NYT bestseller list takes a huge blow as major publisher pulls out
Another pillar of the left's ability to dominate American culture is getting shaky.
For generations, stickers with the four little words "New York Times bestseller," applied to the cover of a book were regarded as gold. In my decades of flying around as a consultant, many were the occasions when they helped me pick one or another last-minute pre-boarding book (perhaps some mind candy from the mysteries section for a long flight, I confess).
The Times remains mysterious about the methodology behind its list, raising legitimate suspicions. Nonetheless, the value of the brand has been enormous. The publishing industry has ratified that value by sometimes including bonus payments, a bump in the royalty percentage, perhaps, into contracts with authors. This arrangement opened the door to outsized influence on the mentality of authors and publishers. If pleasing the mindset of those who compile the list is rewarded, authors, agents, and publishers would repeat the behavior that gets reinforced, like lab rats pushing the levers to get those pellets.
Now, this last vestige of the former power and glory of the New York Times is starting to crumble. Cheryl K. Chumley writes an opinion piece for the Washington Times:
Regnery, the nation's premier publisher of conservative books, has cut ties with The New York Times over long-simmering allegations the newspaper took a decided left-leaning slant in picking which books to feature on its best-seller lists.
Good for Regnery. It's like the toppling off ABC, NBC and CBS during the dawn of CNN and FOX – only Part 2.
Going forward, Regnery will rely on Publishers Weekly lists to determine best-seller status, and will no longer allow authors to self-identify with The New York Times list, or distribute bonuses based on the newspaper's determinations.
"Increasingly, it appears that the Times has gathered book sale data in a manner which prioritizes liberal-themed books over conservative books and authors," Regnery President Marji Ross said in a company press release. ...

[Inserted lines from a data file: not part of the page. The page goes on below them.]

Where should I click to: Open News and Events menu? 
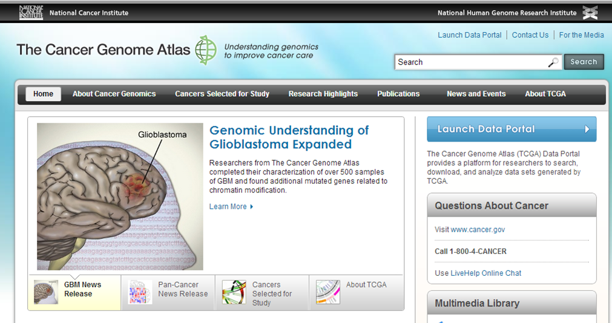[476, 94]
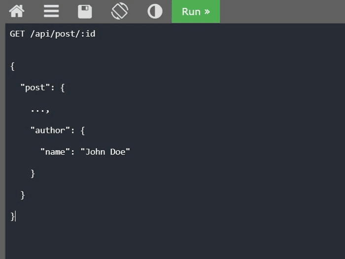The image size is (345, 259).
Task: Click the opening brace after "author":
Action: point(83,130)
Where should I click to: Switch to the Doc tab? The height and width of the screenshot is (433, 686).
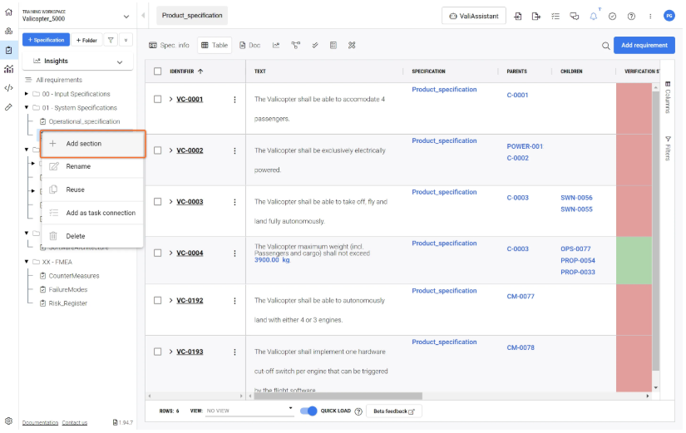250,46
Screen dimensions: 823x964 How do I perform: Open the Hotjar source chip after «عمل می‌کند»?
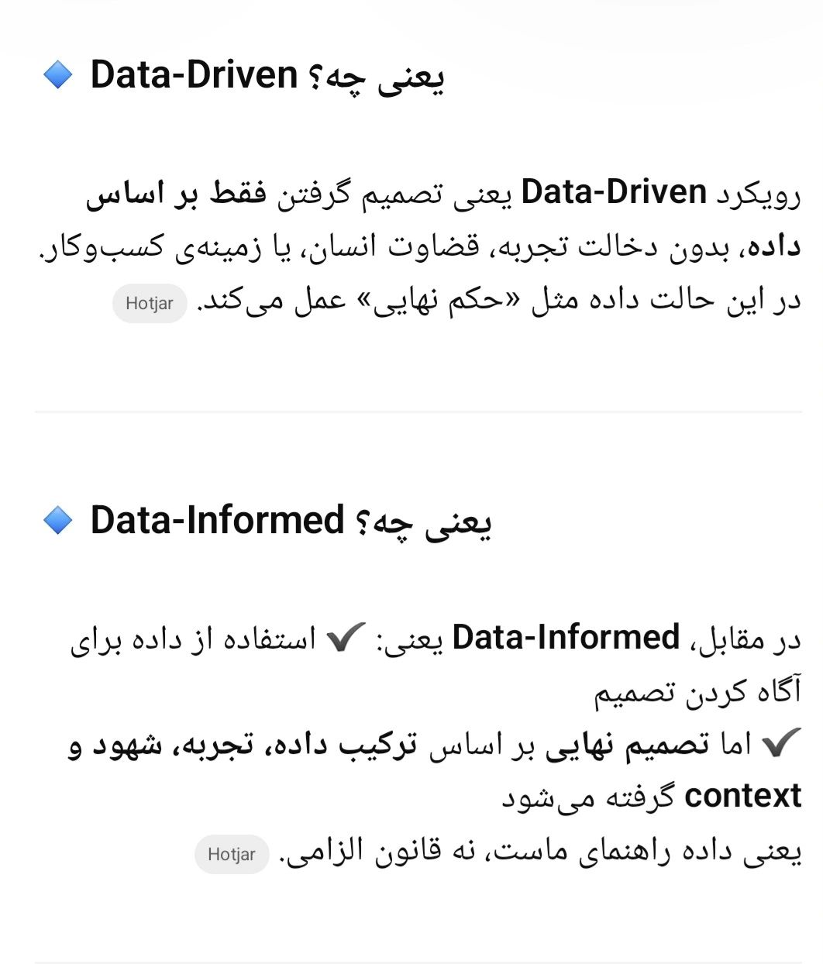tap(150, 303)
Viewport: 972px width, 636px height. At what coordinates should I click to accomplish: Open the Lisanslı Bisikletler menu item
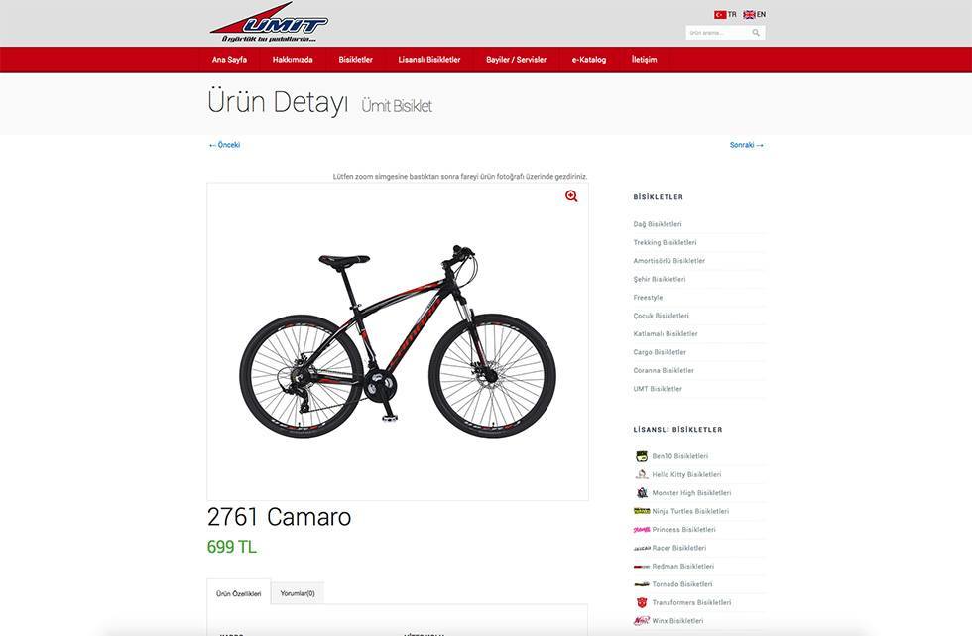pyautogui.click(x=428, y=60)
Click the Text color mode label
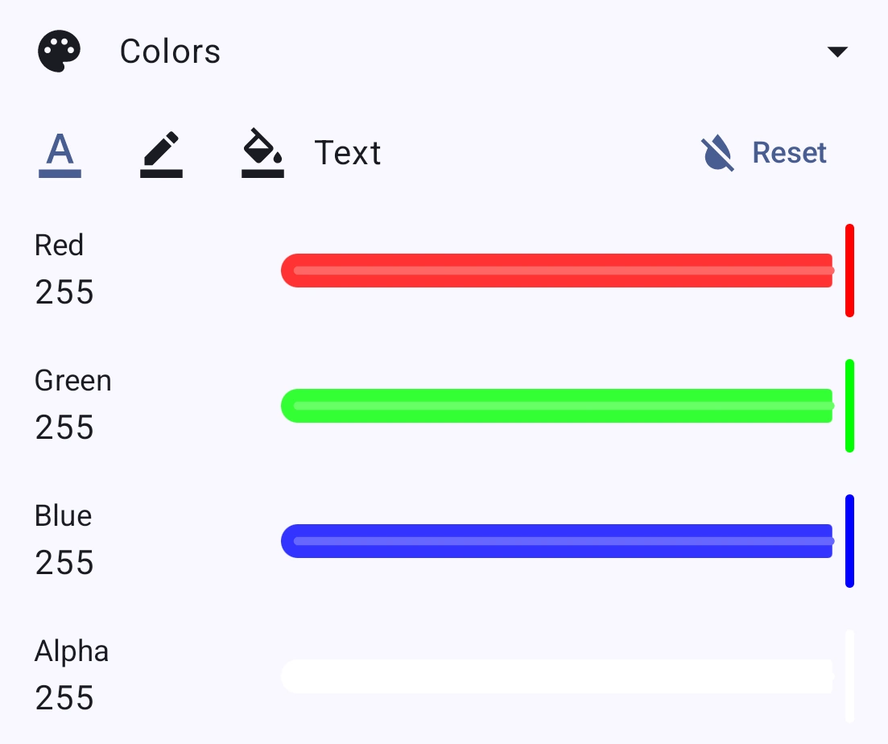888x744 pixels. pos(348,153)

Regnery alleges its recent book, "The Big Lie: Exposing the Nazi Roots of the American Left," a Dinesh D'Souza title that was published in late July, made The New York Times best-seller list at No. 7 – despite beating all 15 books on the list in total sales. And the company's "No Go Zones: How Sharia Law is Coming to a Neighborhood Near You," by Raheen Kassam, didn't even place on The New York Times list, despite having the 10th highest sales of the other 15 books noted by the paper.
The Times naturally denies allegations of bias and says it interviews stores about actual sales. I am not certain who still buys books in a bookstore, but the surviving brick-and-mortar outlets occupy a declining niche in the market. I know that if I wanted to browse around see the latest conservative books, the last place I'd expect to see them featured would be a local bookseller or Barnes and Noble. Every time radio hosts Michael Savage and Mark Levin publish one of their bestsellers, I seem to recall listeners calling in with tales of covers turned the wrong direction, or conservative authors relegated to the children's fiction section and the like. Never mind doubts about which bookstores the Times calls up.
Chumley ridicules (Alinsky's fifth rule) the denial of bias from the Times:
"The political views of authors have no bearing on our rankings," The New York Times spokesman Jordan Cohen told The Associated Press.
And if Cohen stopped there, perhaps lingering doubts about the validity of Regnery's claim could be forgiven. Perhaps the newspaper's explanation could be seen as sensible – that New York Times' listers were simply trying to obtain the most accurate information possible.
But Cohen blew it by adding this: "The notion that we would manipulate the lists to exclude books for political reasons is simply ludicrous."
Right. 'Cause the New York Times would never do anything for political reasons, right? Not even skew political coverage during presidential campaign season – to the point where the publisher and executive editor had to take the unprecedented action of penning a letter to readers, post-voting, to do some damage control on all the anti-Donald Trump reporting.
Sorry, New York Times. The smart money ain't buying that "ludicrous" argument.
This boycott by the largest conservative publishing house has a chance of spreading to conservative authors publishing elsewhere. Conservative book-buyers for the most part already disrespect the Times, so the possibility exists of the bestseller sticker becoming anathema for them, once word of the boycott spreads.
And that inevitably damages the credibility of the four little words generally. It means that the sticker comes to represent the tastes of a subculture within the book-buying universe and is not an indicator of national popularity.